• _Work instructions_: Rewrite the material below with every instance of "Open" changed to "Select" and all other text left as it is. Omit the pictures from your version.

%%

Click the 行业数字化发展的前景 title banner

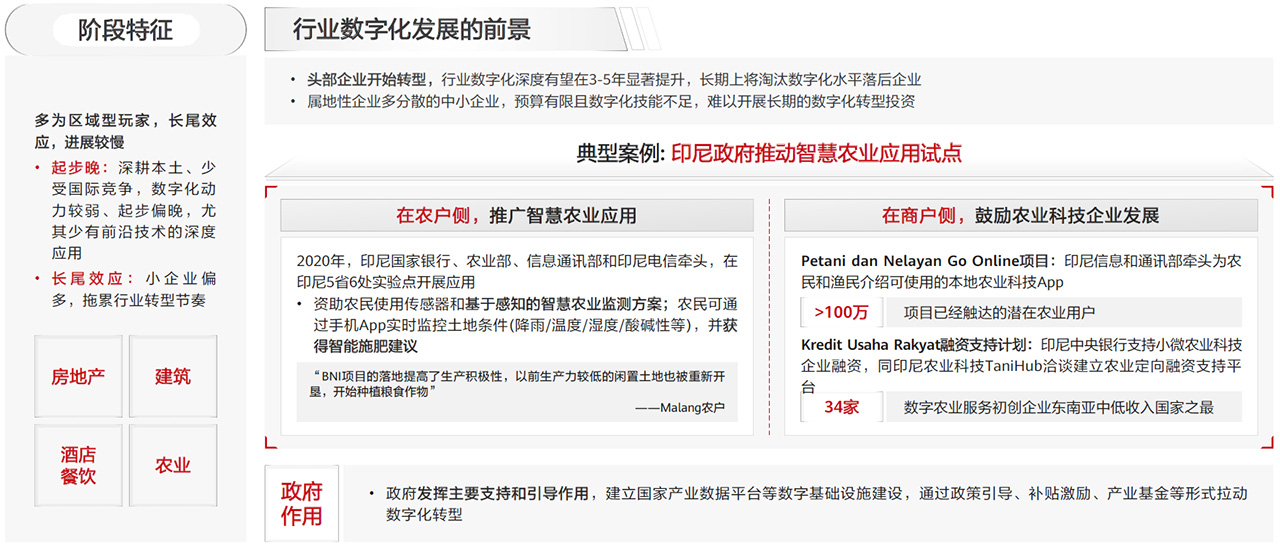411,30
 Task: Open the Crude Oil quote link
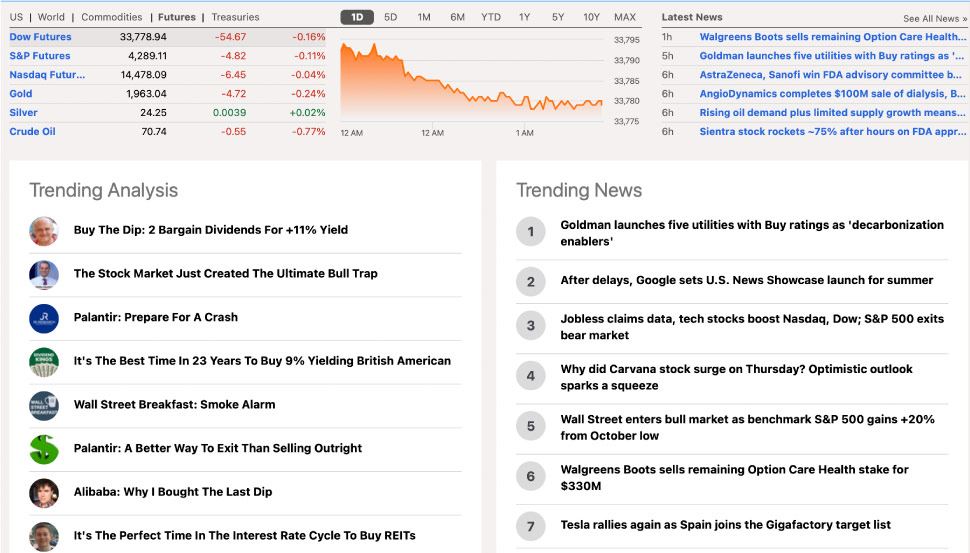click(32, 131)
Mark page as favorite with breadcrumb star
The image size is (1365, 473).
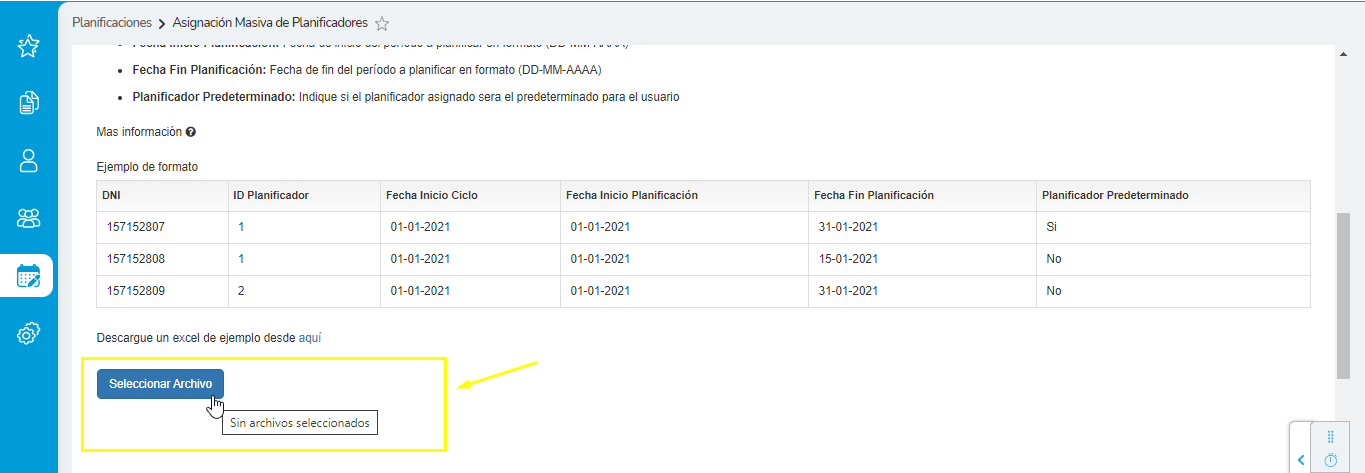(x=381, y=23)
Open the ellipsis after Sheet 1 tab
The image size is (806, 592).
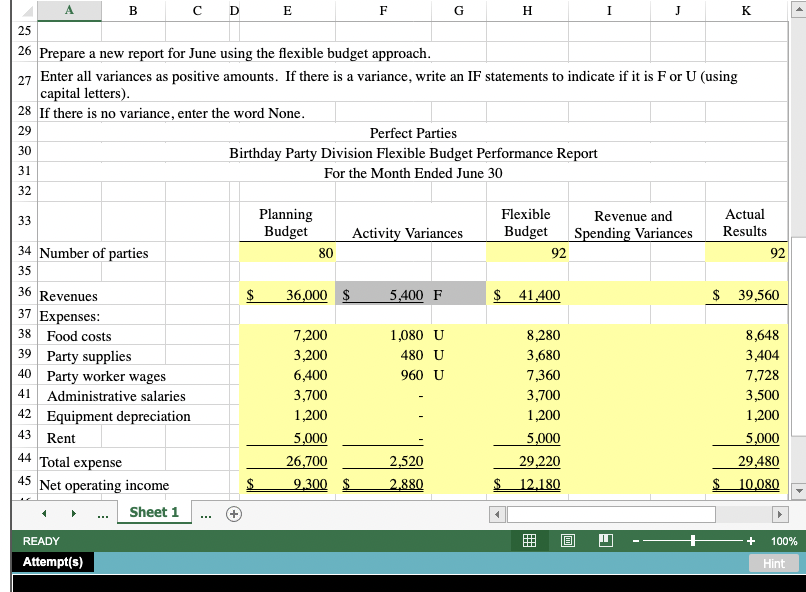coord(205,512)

%%

• _Output for this task_:
Click the 行业数字化发展的前景 title banner

411,30
 Task: Select the Crude Oil quote link
click(32, 131)
Mark page as favorite with breadcrumb star
The image size is (1365, 473).
(x=381, y=23)
Select the ellipsis after Sheet 1 tab
The image size is (806, 592).
coord(205,512)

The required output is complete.